____ Belge Alıntısı

27 Ekim 2014

Rollerimiz üzerine

Öbür insanlarla ilişkilerimizi azıcık incelediğimizde çok ilginç sonuçlara varırız. Hepimiz gündelik yaşamımız içinde türlü çeşitli insanla karşılaşıp muhatap oluruz. Bu karşılaşmalar sonucunda da farklı farklı rollere bürünürüz. İstesek de bürünürüz istemesek de. Evde ayrı bir roldeyizdir, işte ayrı, sokakta ayrı. Hatta daha da indirgeyebiliriz. Evimizde küçük çocuklara yönelik üstlendiğimiz rolle anne babamıza yönelik üstlendiğimiz aynı değildir. Aynı şekilde, kendi sokağımızdaki insanlara karşı rolümüzle yabancı bir sokaktakilere karşı rolümüz aynı olamaz.

________
____ Gösterilen Bilgiler

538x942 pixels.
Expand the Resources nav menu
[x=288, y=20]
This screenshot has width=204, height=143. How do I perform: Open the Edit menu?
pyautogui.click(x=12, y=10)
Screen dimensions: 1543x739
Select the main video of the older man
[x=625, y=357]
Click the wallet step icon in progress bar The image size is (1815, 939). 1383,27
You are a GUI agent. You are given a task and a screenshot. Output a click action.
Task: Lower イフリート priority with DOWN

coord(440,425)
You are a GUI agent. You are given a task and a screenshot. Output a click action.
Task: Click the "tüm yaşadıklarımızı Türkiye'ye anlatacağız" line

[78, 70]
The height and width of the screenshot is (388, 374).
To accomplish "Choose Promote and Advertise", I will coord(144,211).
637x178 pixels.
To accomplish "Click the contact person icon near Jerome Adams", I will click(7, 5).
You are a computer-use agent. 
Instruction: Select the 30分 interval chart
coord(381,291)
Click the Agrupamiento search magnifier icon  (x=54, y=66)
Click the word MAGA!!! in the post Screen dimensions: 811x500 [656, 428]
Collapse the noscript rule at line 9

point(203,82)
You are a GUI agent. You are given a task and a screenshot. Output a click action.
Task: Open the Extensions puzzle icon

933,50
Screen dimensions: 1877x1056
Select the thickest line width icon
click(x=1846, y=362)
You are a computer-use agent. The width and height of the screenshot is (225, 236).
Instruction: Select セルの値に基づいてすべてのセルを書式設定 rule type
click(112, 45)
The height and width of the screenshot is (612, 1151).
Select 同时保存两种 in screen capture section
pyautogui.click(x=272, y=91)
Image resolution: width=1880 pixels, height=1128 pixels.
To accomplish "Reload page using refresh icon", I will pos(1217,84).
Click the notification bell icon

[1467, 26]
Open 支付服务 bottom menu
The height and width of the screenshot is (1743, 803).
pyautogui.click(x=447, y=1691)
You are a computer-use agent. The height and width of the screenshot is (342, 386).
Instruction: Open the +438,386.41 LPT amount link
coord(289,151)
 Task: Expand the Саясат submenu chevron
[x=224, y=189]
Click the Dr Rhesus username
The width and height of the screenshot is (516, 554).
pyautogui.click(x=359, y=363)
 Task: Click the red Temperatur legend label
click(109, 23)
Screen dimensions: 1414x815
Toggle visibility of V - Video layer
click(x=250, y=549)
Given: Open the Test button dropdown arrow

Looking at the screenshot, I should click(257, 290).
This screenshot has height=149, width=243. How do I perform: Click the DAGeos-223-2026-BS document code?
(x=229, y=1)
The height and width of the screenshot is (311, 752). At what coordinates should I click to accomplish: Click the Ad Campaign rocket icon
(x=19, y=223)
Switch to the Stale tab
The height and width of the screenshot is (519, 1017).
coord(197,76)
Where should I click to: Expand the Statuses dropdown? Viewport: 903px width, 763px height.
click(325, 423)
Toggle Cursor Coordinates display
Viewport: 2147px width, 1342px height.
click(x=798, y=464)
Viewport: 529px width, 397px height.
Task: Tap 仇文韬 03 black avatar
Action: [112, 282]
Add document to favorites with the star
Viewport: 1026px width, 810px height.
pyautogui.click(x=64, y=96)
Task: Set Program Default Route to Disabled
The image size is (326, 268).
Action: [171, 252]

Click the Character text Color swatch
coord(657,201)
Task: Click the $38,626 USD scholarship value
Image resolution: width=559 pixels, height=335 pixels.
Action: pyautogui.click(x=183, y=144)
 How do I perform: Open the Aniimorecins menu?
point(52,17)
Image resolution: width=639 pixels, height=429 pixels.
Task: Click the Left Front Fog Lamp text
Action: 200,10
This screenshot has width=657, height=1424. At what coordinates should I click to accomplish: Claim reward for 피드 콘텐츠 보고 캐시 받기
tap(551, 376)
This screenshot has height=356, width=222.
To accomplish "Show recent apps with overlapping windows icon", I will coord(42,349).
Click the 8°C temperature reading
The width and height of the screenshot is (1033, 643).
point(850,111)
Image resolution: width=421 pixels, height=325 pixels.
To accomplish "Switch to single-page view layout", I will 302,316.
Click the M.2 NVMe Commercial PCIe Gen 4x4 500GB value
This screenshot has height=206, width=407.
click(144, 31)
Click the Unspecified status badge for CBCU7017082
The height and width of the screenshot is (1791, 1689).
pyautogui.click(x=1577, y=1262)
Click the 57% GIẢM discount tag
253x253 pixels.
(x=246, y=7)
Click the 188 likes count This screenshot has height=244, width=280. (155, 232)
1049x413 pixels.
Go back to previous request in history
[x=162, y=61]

________

Yapılacaklar:
1 - Aşağıdaki ifadelerin belge alıntısına uyup uymadığını belirtin ve her biri için kararı veren sözleri alıntıdan aynen aktarın.
(a) Rollere yalnızca istediğimizde bürünürüz.
(b) Evde küçük çocuklara karşı üstlendiğimiz rol, anne babamıza karşı üstlendiğimiz rolle aynıdır.
(c) Evde, işte ve sokakta ayrı rollerde oluruz.
2 - Belge alıntısına dayanarak şu soruları yanıtlayın.
(a) Belge alıntısında hangi tarih yer alır?
(b) Farklı farklı rollere bürünmemiz neyin sonucunda gerçekleşir?
(c) Kendi sokağımızdaki insanlara karşı rolümüz kimlere karşı rolümüzle aynı olamaz?
3 - Belge alıntısından, "27 Ekim 2014" sözlerini içeren ifadeyle açılıp "rolümüz aynı olamaz." ile kapanan bölümü aynen çıkarın.
Kayıtların belge alıntısıyla hiçbir ilgisi yoktur.

Sıralı Sonuçlar:
1 -
(a) Hayır: "İstesek de bürünürüz istemesek de."
(b) Hayır: "Evimizde küçük çocuklara yönelik üstlendiğimiz rolle anne babamıza yönelik üstlendiğimiz aynı değildir."
(c) Evet: "Evde ayrı bir roldeyizdir, işte ayrı, sokakta ayrı."

2 -
(a) 27 Ekim 2014.
(b) Gündelik yaşamımızda türlü çeşitli insanla karşılaşıp muhatap olmamızın sonucunda.
(c) Yabancı bir sokaktakilere.

3 -
27 Ekim 2014

Rollerimiz üzerine

Öbür insanlarla ilişkilerimizi azıcık incelediğimizde çok ilginç sonuçlara varırız. Hepimiz gündelik yaşamımız içinde türlü çeşitli insanla karşılaşıp muhatap oluruz. Bu karşılaşmalar sonucunda da farklı farklı rollere bürünürüz. İstesek de bürünürüz istemesek de. Evde ayrı bir roldeyizdir, işte ayrı, sokakta ayrı. Hatta daha da indirgeyebiliriz. Evimizde küçük çocuklara yönelik üstlendiğimiz rolle anne babamıza yönelik üstlendiğimiz aynı değildir. Aynı şekilde, kendi sokağımızdaki insanlara karşı rolümüzle yabancı bir sokaktakilere karşı rolümüz aynı olamaz.